[MATERIAL PROVIDED]
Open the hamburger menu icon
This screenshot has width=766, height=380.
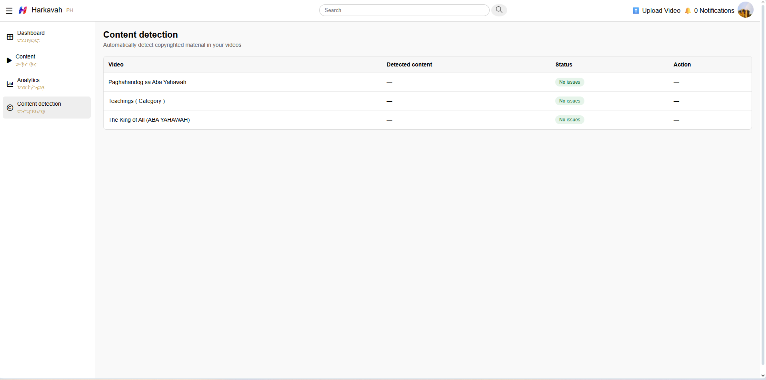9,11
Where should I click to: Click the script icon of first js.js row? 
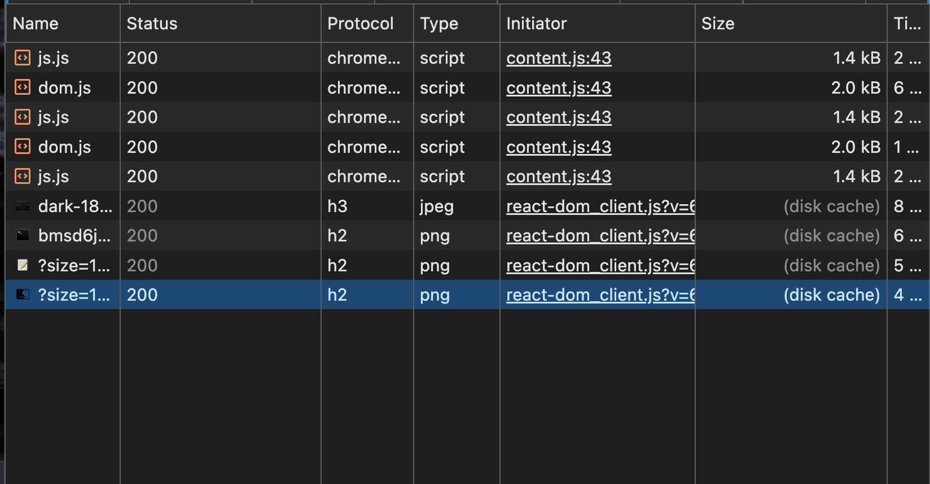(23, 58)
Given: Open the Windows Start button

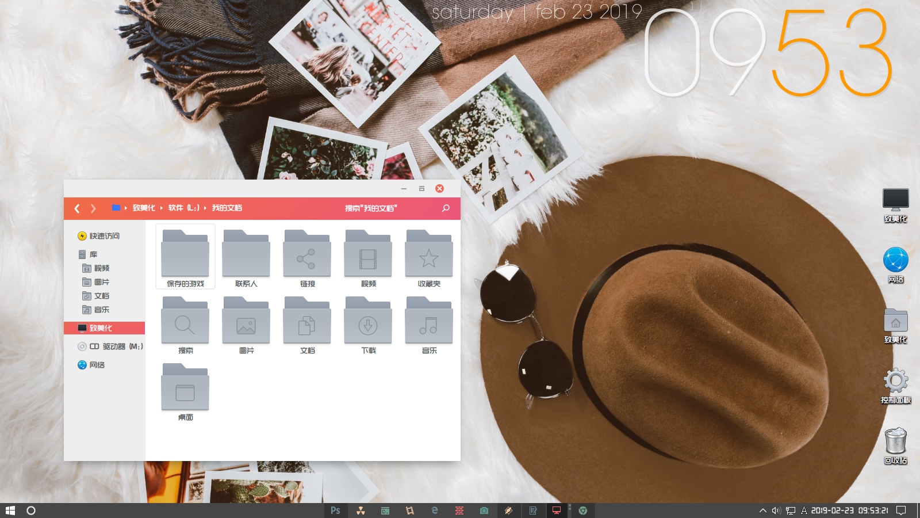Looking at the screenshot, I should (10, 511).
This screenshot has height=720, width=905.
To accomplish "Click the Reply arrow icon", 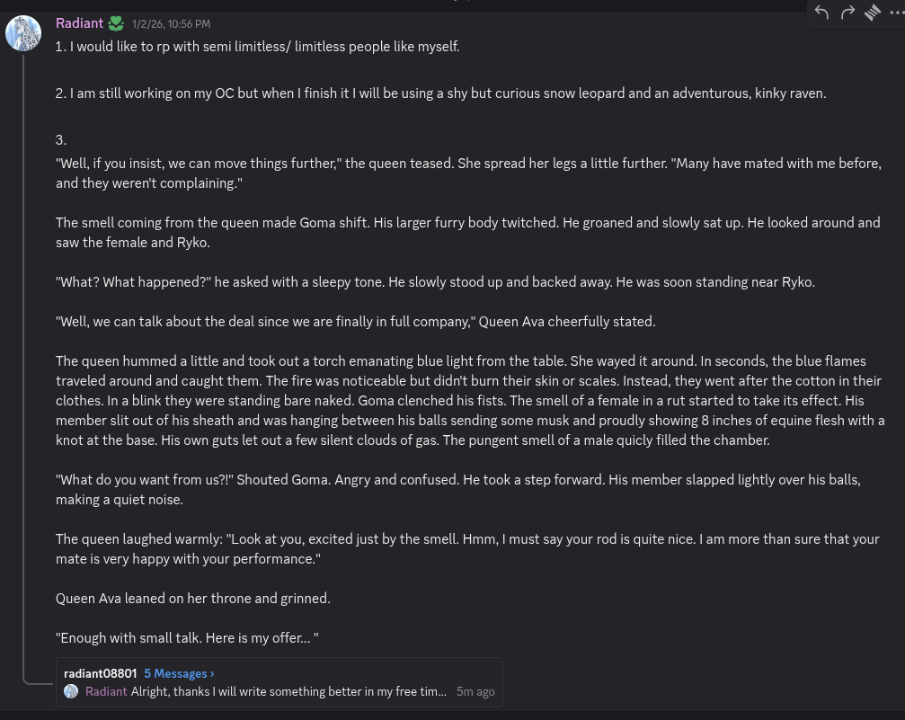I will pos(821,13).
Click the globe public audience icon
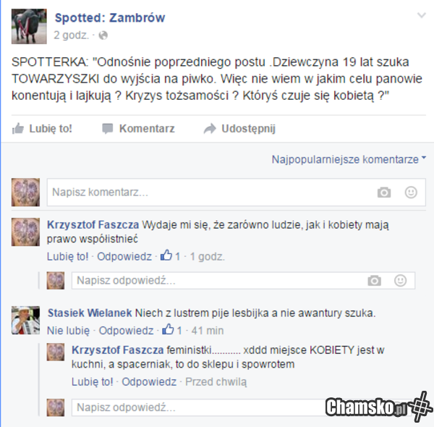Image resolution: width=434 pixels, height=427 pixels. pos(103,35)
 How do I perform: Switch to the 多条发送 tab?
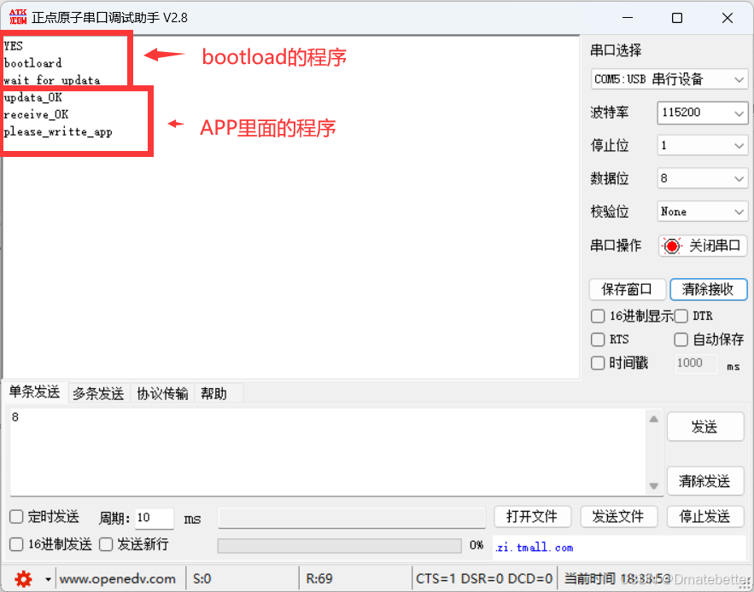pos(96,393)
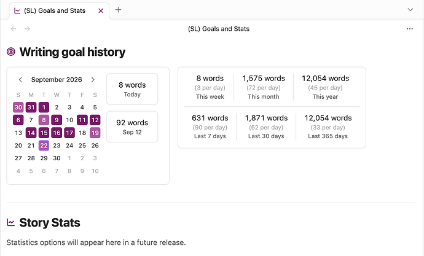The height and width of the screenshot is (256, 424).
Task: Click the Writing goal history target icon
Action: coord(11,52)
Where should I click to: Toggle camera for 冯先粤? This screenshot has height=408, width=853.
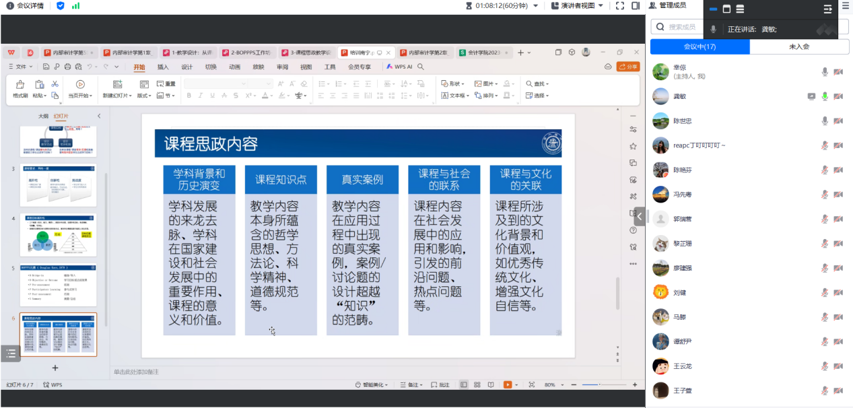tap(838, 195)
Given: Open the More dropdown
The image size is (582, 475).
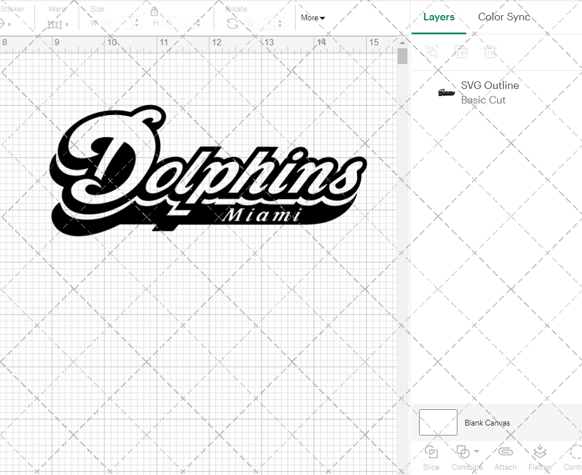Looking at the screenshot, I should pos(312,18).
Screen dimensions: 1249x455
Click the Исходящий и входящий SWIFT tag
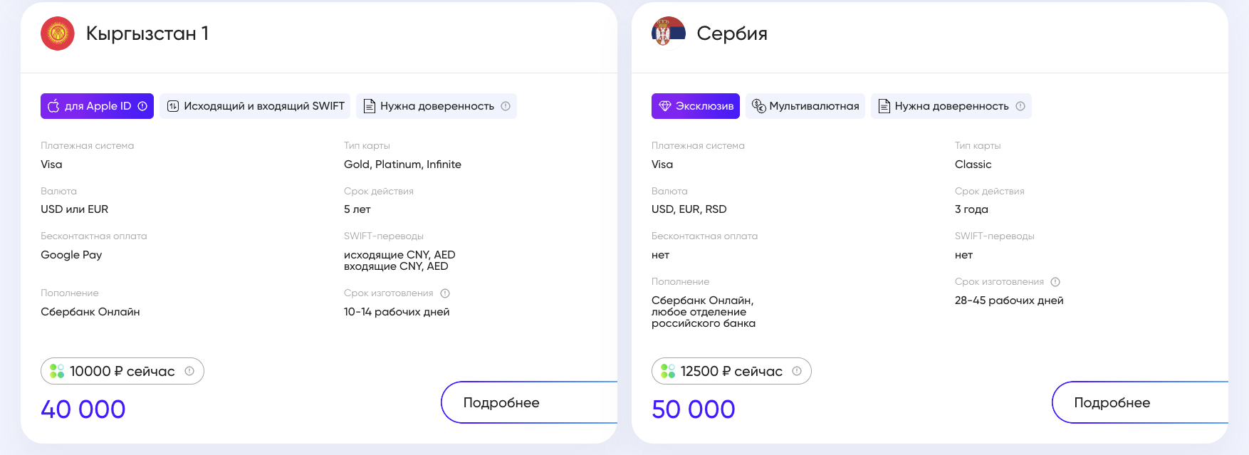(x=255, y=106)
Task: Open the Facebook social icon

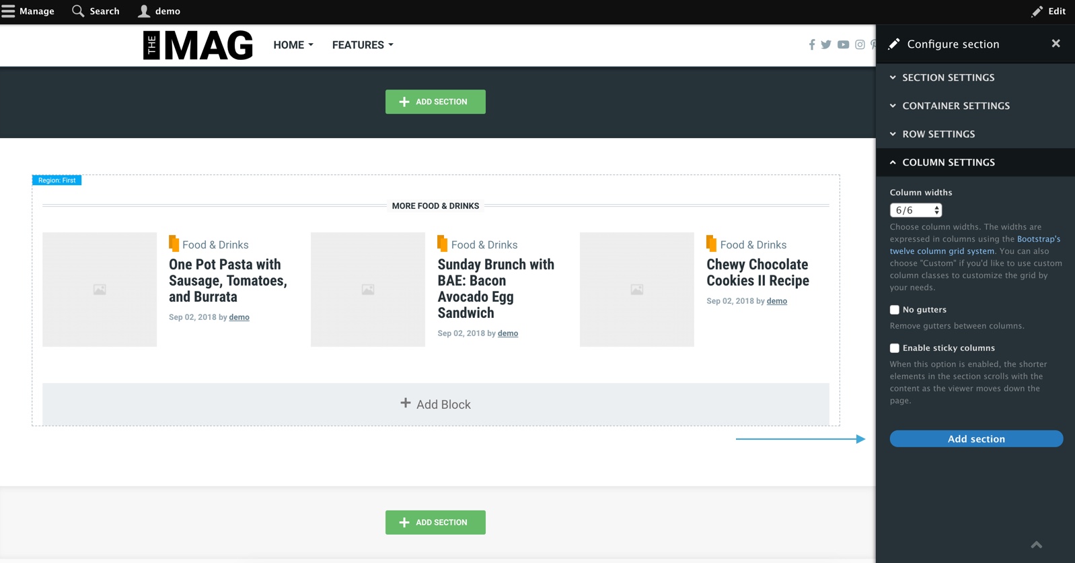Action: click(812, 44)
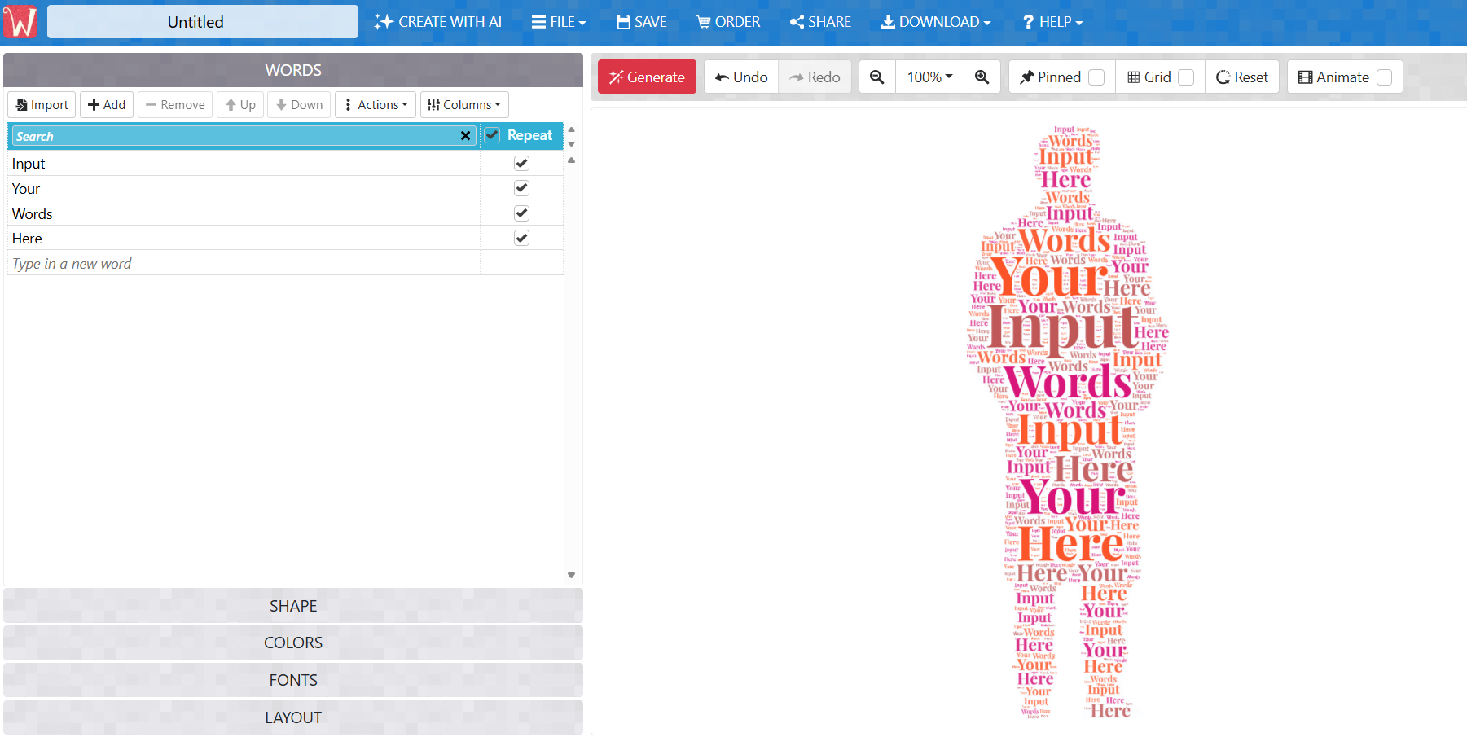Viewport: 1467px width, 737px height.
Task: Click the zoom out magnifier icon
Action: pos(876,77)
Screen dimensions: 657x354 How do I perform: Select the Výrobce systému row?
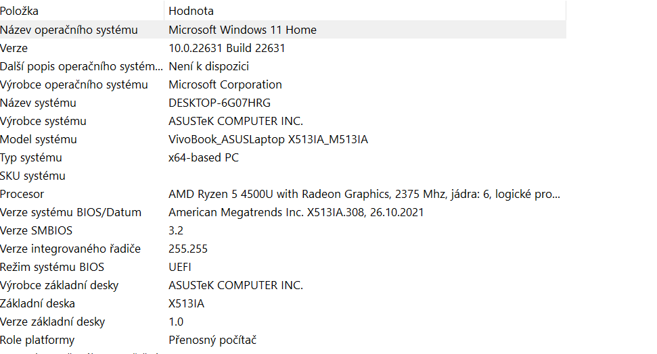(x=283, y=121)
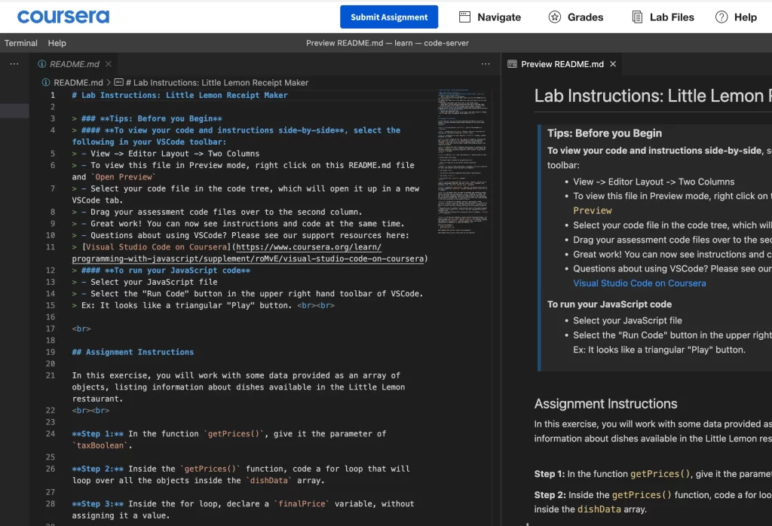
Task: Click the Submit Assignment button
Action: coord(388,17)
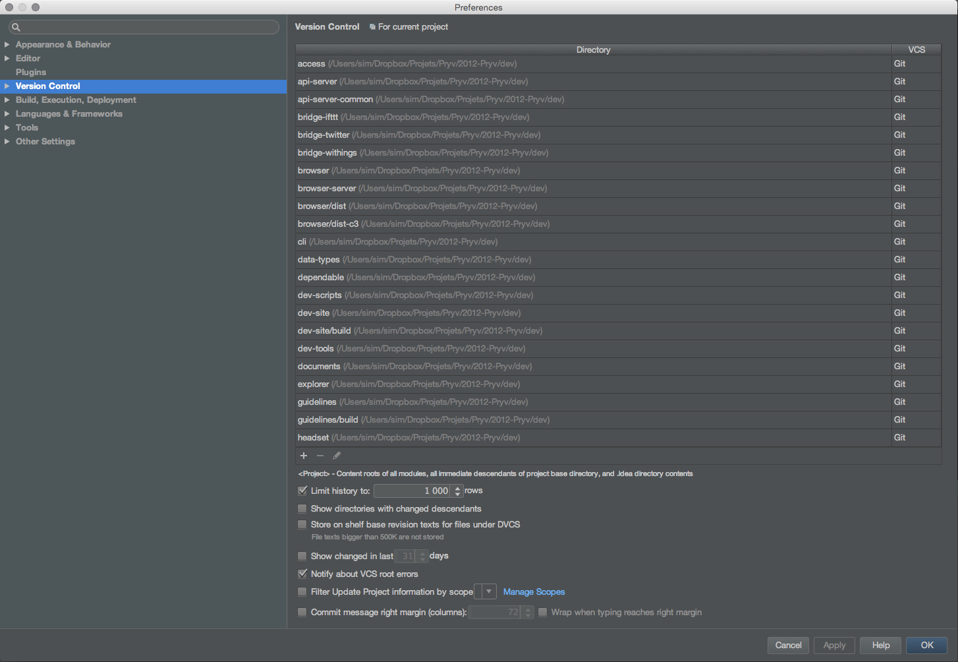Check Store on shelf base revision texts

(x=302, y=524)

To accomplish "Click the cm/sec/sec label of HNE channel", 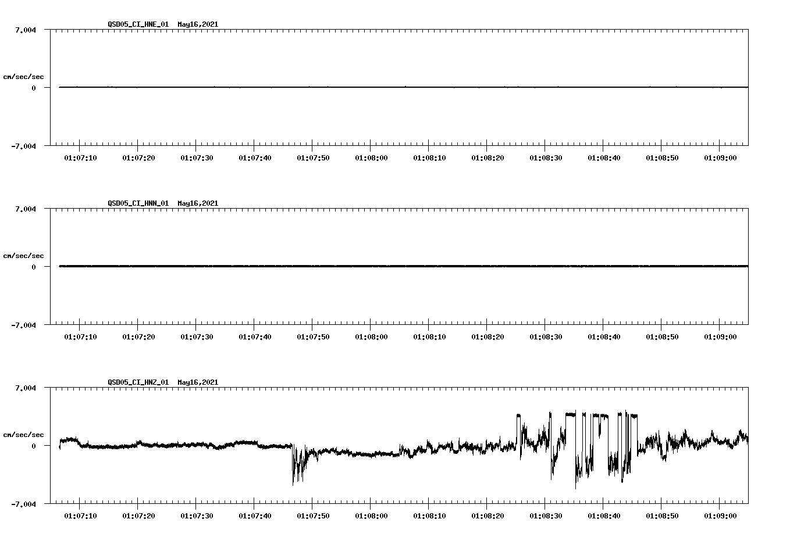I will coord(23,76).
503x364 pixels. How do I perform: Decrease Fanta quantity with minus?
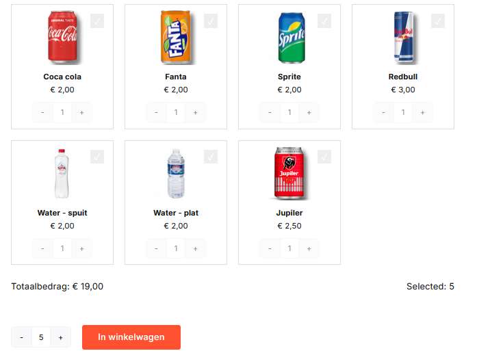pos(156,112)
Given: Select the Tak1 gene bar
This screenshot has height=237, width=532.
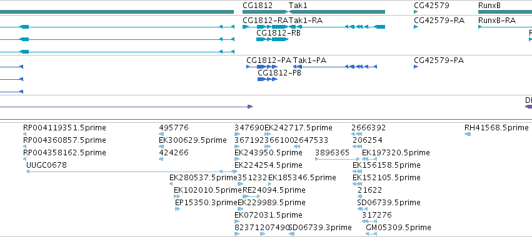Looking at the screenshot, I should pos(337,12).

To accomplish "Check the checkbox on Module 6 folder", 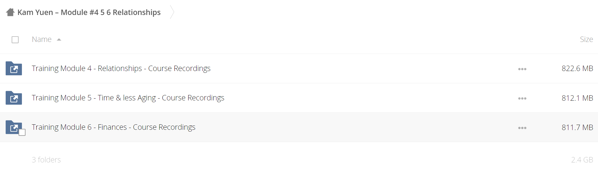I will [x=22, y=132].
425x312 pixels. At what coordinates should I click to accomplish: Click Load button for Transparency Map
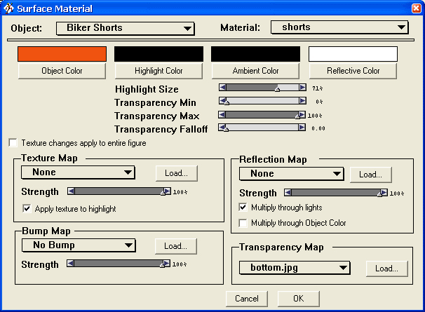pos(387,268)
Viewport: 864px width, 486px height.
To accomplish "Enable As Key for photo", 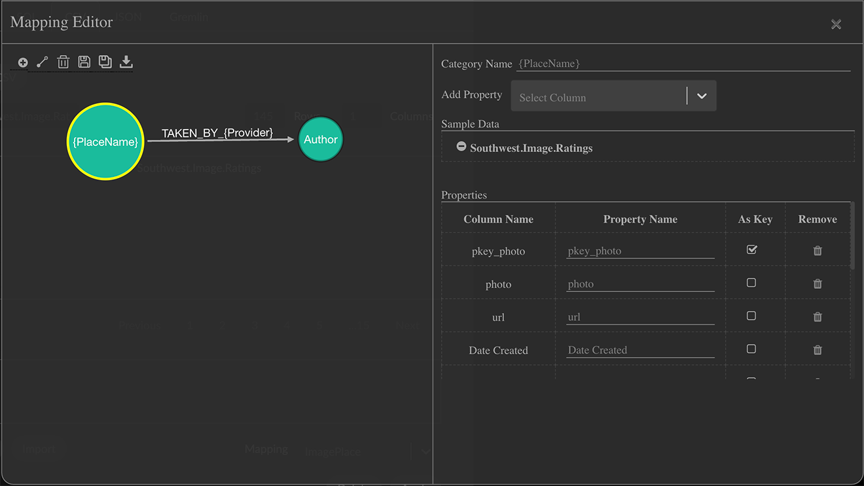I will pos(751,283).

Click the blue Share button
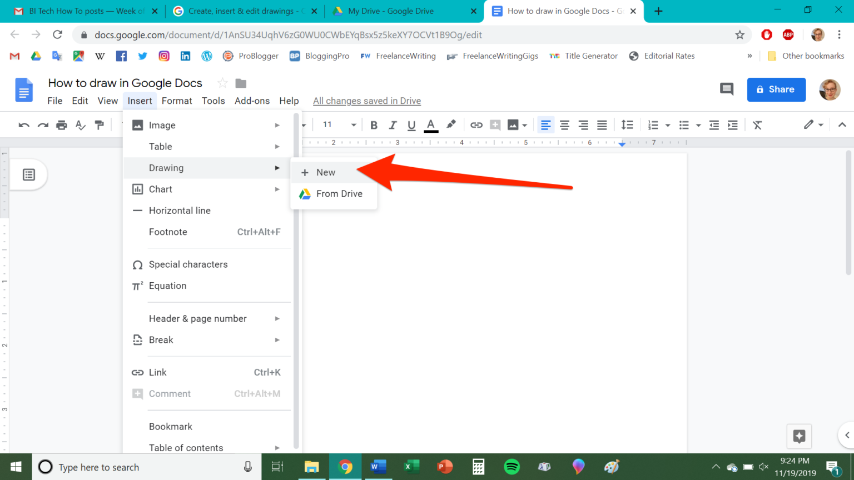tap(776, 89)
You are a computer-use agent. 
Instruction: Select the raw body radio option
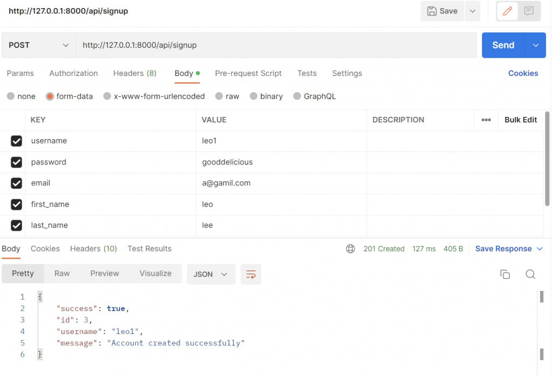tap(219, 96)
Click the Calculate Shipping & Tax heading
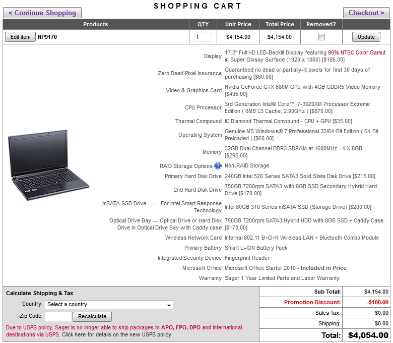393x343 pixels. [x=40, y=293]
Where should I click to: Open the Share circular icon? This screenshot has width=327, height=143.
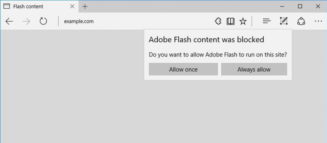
[/MATERIAL PROVIDED]
WHAT NEEDS TO BE DONE. Copy exactly the lines that run from the one containing "You are a computer-use agent." to the last line of the records, both included, and leave out every picture.

TASK ANSWER.
You are a computer-use agent. 
Instruction: Select the raw body radio option
tap(219, 96)
Click the Calculate Shipping & Tax heading
393x343 pixels. [x=40, y=293]
Where should I click to: Open the Share circular icon? This screenshot has width=327, height=143.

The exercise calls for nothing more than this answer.